I'll be very curious to see whether as display resolutions get better (so stuff like antialiasing schemes become less relevant), and as webfonts catch on in general, whether those "default" fonts will start to be supplanted by others. I kind of suspect we've already reached the point where there's a self-reinforcing cycle that will keep them in use for the foreseeable future.
posted by ook at 12:00 PM on December 20, 2010


Hmmm... if the popularity of websites such as Facebook, Twitter, and MetaFilter (especially MetaFilter) prove anything, it's that fonts don't matter. Good design? Fine. Layout? Yes. But it seems to me that part of the reason that people have been struggling for years to get some kind of system working on the browser, without a ton of success, is because there just hasn't been the pressing need for it in the same way that there was for working standards for layout and other aspects of design.

IE4-9 supported cached fonts. The big game-changer is the standardization of the implementation among its competitors.

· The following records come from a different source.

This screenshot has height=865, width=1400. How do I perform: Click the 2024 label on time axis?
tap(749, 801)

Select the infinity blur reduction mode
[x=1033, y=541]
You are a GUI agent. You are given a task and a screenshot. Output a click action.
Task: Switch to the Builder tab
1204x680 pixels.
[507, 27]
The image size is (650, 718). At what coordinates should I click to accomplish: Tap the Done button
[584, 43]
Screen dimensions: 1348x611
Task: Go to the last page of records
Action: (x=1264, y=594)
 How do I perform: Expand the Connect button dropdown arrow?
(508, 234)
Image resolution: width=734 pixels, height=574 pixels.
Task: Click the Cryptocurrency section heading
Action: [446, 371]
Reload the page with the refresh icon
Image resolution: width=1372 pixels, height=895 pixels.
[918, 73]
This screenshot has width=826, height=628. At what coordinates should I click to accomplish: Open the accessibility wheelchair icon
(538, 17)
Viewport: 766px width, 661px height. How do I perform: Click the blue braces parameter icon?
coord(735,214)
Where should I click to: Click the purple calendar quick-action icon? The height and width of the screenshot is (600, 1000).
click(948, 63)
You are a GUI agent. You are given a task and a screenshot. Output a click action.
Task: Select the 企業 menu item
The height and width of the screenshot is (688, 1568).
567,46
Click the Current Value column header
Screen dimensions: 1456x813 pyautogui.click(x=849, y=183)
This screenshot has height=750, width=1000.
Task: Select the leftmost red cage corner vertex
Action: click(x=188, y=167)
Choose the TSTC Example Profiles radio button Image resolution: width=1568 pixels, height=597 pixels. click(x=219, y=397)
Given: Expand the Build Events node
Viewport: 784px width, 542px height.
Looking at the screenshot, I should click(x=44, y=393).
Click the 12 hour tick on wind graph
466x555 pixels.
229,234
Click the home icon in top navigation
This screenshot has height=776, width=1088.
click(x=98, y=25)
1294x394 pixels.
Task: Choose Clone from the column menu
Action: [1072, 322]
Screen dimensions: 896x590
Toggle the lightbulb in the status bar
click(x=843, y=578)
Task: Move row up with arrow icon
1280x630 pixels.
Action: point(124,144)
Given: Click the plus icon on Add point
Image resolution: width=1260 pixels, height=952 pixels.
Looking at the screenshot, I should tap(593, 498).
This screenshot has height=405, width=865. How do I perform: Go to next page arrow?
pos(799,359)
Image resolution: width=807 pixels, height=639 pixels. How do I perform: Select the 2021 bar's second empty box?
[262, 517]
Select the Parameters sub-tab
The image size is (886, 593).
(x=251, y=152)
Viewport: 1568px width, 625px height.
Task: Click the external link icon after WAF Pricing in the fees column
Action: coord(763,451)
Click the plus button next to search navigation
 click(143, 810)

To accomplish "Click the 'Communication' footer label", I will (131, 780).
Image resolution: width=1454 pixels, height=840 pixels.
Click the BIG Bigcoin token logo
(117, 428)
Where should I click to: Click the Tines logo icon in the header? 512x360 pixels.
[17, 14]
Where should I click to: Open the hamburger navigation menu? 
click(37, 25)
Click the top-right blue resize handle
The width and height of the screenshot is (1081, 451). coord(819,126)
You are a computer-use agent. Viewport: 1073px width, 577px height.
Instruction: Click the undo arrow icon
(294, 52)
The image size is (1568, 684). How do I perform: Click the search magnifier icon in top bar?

God I can't believe I just defended IE.
posted by thsmchnekllsfascists at 12:03 PM on December 20, 2010


Yes, and if the popularity of internet porn proves anything, it's that people love pop ups, banner ads, and general disorientation.

Why do you think Adblock Plus is the #1 downloaded add-on?

But seriously: I like visual design, but I think some people put too much importance into it. People care about content. Really, that's all. So long as you don't present it on the page in such a fashion that it's unreadable, people will go to the site with the most content and the best content. There are plenty of very pretty websites out there that don't have a lot of content. Now, you're going to probably linger on that site a bit longer because it looks nice, but once you realize it's mostly empty you're going to leave.

Funnily enough, there are some visual features that *have* been shown to have an effect: flashing colors, button shapes, arrows, the text "Click me" -- all of these visual features that would make any self-respecting graphic designer grimace in pain -- have been shown to increase the chance that a visitor will interact with your site.

I think it's really important to answer the question, "Is this website an environment, or is it a tool?" If it's an "environment" (think company brochure) then I think its appearance *is* important. But usually, the website is a tool.